New York

Up to a Foot Falls on Parts of Tri-State; NYC Sees Less But Public Schools Closed

Much of the snow is expected to stick around throughout the week as colder air moves in

What to Know

  • Another winter storm dumped heavy snow across the tri-state, with some areas seeing more than a half-foot of the white stuff
  • The hardest hit was Armonk in Westchester County, which saw 11 inches of snow; Central Park saw 5 inches while NJ's Cedar Grove had 9.2
  • Some snow could stick around during the week; Tuesday temps fall below freezing, with Wednesday's expected to drop into the 20s

The third winter storm in several days has come and gone, but not before dumping close to a foot of snow on parts of the tri-state, Storm Team 4 says, making for a difficult Monday morning commute and closing many schools. 

Public schools in New York City were closed Monday due to the storm, Mayor de Blasio announced.

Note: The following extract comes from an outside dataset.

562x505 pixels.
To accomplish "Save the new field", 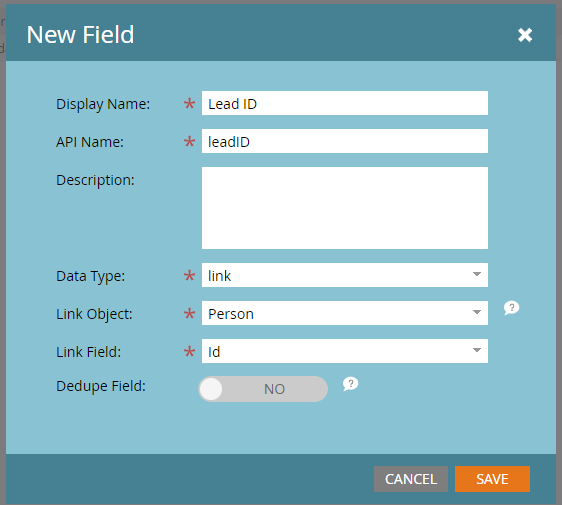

Hundreds more around the region were either delayed or closed Monday; see a full list of school closings here.

Public schools in New York City were canceled Monday due to the storm, Mayor Bill de Blasio annouced. See a full list of school closings here.

Light snow started falling Sunday evening, but the heaviest fell overnight just before Monday's AM rush, with some areas seeing snowfall rates of 1-2 inches per hour. All drivers were being urged to stay off the roads for plowing.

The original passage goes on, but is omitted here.